In an e-mail to Deutsche Welle, the person claiming to be Comodohacker re-iterated that he acted alone, but dodged direct questions as to his motives and reasons for selecting the targets he chose.

It remains impossible to verify the location of the person responding DW's questions and whether that person was in fact responsible for compromising Comodo's SSL certificates.

Comodohacker also dismissed Iran's opposition parties - specifically the MKO, an expatriate Islamic socialist organization that advocates the overthrow of the Islamic Republic of Iran, and the reformist Green Movement - calling them "gangsters." The hacker added that non-Iranians often underestimate Iran's technical prowess.

"People don't understand power of Iranian scientist, they also didn't believe our power in physics, in laser, in sending satellites, to be honest, I'm tired of explaining my country's potential, when we decide to do something, we just do," Comodohacker wrote.

Comodohacker's message inferred that part of his motivations, however, may stem from nationalistic interests, and the computational inequality between the United States and Iran, where some high-level cryptographic abilities are under export restrictions.

"All encryption systems [and] protocols, [the CIA has] access to them but my country doesn't.
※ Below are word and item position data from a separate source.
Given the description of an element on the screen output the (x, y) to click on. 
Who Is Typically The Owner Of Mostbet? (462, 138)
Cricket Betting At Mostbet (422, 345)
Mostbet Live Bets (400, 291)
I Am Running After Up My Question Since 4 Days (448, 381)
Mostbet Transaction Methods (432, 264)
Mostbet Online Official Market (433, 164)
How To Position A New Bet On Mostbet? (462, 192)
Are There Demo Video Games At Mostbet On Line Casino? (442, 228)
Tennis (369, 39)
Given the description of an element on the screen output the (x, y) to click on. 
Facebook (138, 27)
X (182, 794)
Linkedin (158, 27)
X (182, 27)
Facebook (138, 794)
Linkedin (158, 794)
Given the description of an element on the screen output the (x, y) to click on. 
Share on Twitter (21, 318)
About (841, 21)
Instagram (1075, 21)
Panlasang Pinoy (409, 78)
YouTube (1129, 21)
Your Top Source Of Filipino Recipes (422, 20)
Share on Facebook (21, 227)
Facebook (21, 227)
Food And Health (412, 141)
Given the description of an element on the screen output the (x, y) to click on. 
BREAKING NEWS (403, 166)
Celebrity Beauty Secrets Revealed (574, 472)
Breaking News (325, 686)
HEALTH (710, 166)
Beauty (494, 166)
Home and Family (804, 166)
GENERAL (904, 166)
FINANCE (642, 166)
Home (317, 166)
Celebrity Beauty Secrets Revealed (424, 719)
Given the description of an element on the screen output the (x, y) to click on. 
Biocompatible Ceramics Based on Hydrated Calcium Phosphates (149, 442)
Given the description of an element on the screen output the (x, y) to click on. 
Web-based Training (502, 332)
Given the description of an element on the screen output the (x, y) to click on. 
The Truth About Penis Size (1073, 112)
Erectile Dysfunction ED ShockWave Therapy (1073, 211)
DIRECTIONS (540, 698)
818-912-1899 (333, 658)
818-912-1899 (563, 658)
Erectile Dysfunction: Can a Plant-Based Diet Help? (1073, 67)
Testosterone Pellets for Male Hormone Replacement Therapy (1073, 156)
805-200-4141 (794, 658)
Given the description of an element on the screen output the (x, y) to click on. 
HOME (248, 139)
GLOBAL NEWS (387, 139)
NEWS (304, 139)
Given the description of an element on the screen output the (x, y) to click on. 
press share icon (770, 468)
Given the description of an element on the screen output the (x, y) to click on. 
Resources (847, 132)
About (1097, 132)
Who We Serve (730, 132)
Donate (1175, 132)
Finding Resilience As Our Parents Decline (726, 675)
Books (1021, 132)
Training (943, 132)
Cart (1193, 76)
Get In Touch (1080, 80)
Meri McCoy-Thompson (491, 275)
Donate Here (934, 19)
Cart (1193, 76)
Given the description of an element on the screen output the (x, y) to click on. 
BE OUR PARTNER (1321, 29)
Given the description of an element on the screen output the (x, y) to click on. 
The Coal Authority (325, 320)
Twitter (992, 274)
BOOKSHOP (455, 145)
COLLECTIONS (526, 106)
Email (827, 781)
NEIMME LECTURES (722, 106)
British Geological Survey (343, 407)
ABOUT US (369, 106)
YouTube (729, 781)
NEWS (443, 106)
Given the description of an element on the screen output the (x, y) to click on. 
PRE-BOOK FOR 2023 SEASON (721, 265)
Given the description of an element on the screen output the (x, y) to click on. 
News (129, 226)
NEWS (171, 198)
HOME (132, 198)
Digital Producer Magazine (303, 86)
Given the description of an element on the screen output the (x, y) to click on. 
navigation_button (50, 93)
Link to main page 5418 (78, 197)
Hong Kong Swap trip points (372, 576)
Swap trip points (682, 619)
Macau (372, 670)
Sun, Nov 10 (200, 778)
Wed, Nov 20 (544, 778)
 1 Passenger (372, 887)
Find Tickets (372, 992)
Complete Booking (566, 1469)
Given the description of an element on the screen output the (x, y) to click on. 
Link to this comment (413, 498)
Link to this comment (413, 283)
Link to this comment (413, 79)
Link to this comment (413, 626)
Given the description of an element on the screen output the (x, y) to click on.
I'll reverse/cryptanalysis/attack in any method I can, owning servers, breaking algorithms, reversing code to break them and bring equality," he wrote, adding "I love equality."

Hacker 'likes to boast'

A picture of masked person using a computer hangs on the wall inside an office of the Iranian cyber police
Comodohacker would not say whether other networks had come under attackImage: FARS

He also claimed that he has access to, or "owns a lot of networks” run by the MKO, the Green Movement, and Balatarin, a popular Iranian news website run from Los Angeles, a claim that is impossible to verify without additional information Comodohacker did not provide.

"It will help me to decrypt all their encrypted communications," the hacker threatened. "Their private networks are located in France, Germany, Jordan, USA and Canada. Some of them also connected to people in Iran via VPNs. They should know from now, they are insecure, I got what I wanted, Comodo published the breach, others don't."

However, Hypponen said Comodohacker "likes to boast," and that some of the hacker's other claims, such as that he decrypts most encryption protocols are "obviously false," but Hypponen added that doesn't mean that the security community should not take him seriously.

"A rogue SSL certificate alone doesn't get you anywhere, you still need to be able to reroute the victim's traffic to a server that the attacker can control," Hypponen wrote. "Comodohacker claims he has infiltrated the networks of MKO et al. This would create a plausible scenario. If he is able to reconfigure the routers or firewalls of an organization, he can reroute, say, login.skype.com to his own server and do invisible man-in-the-middle with a rogue SSL certificate, stealing usernames and passwords.

"ISPs and [certificate authorities] around the world should be watching very carefully for weird certificate requests for the servers he was targeting originally," he added.